Un interventionnisme regardé d'un mauvais oeil
En chantre de la libéralisation du marché, l'ACER met ainsi en garde contre les mesures gouvernementales visant à faire baisser les prix de l'énergie, alors même qu'ils atteignent aujourd'hui des sommets. Et considère dans son rapport que « plus l'approche est interventionniste, plus le potentiel de distorsion du marché est élevé ».
Une telle approche pourrait en effet « freiner les investissements du secteur privé » dans les technologies innovantes à faible émission de carbone, nécessaires à la transition énergétique, font valoir les régulateurs.
« En ce qui concerne la situation d'urgence actuelle en Europe, l'ACER n'est pas convaincue que le plafonnement des prix de l'électricité résoudra les problèmes à court terme. Au contraire, il risque de les exacerber », a ainsi averti Christian Zinglersen, directeur de l'ACER, en faisant référence aux mesures récemment adoptées en Espagne et au Portugal.
En effet, les deux pays de la péninsule ibérique sont parvenus mardi à un accord avec la Commission européenne pour faire baisser le prix de l'électricité, en vertu d'un régime dérogatoire leur permettant de le dissocier de celui du gaz. Il permettra de plafonner dans un premier temps à 40 euros par MWh le prix du gaz utilisé dans la production d'électricité, avec un objectif moyen de 50 euros sur les 12 prochains mois.
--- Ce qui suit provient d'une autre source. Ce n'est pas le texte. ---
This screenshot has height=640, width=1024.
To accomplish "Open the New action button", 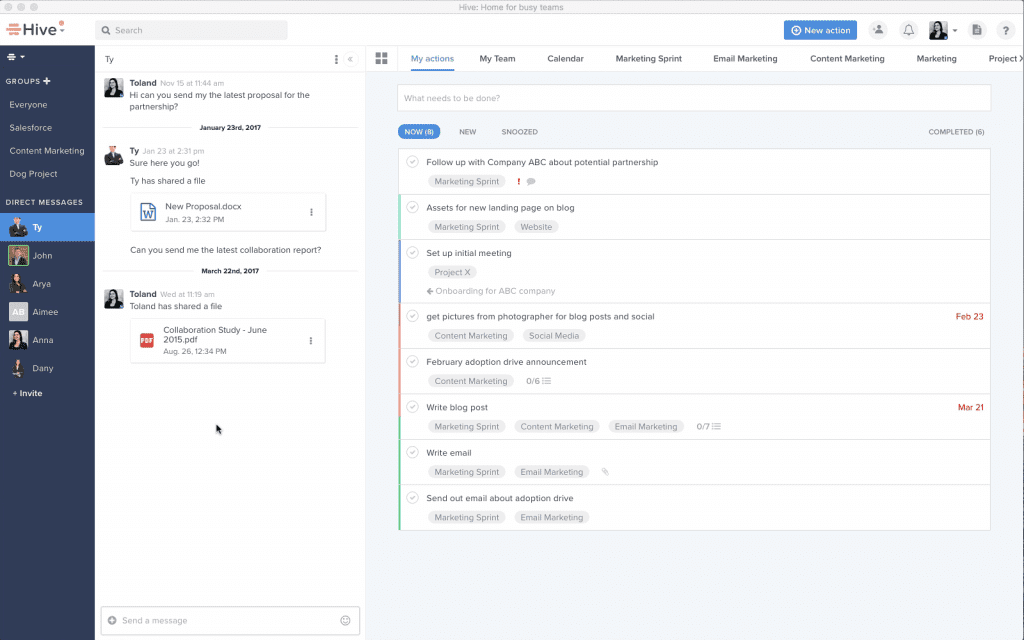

Plus d'interconnexions pour assurer la flexibilité
Si l'ACER s'oppose à ce genre d'initiative, elle estime cependant que des améliorations à plus long terme du marché pourraient s'avérer nécessaires, afin qu'il soutienne réellement le développement des énergies renouvelables. Et ce, en mettant en place des régimes de soutien et de contrats d'achat d'électricité par les entreprises, par exemple.
Mais pas question pour les régulateurs de revenir sur le modèle intégré du marché européen, qui devrait à l'inverse être renforcé. Et pour cause, un autre objectif clé de l'ACER est d'assurer une plus grande flexibilité du système électrique à mesure que des énergies renouvelables plus intermittentes, comme l'éolien et le solaire, sont ajoutées au mix électrique. Ce qui nécessite d'améliorer les interconnexions entre pays, afin d'alimenter, par exemple, ceux qui pourraient temporairement souffrir d'un manque de production éolienne pour cause d'absence de vent.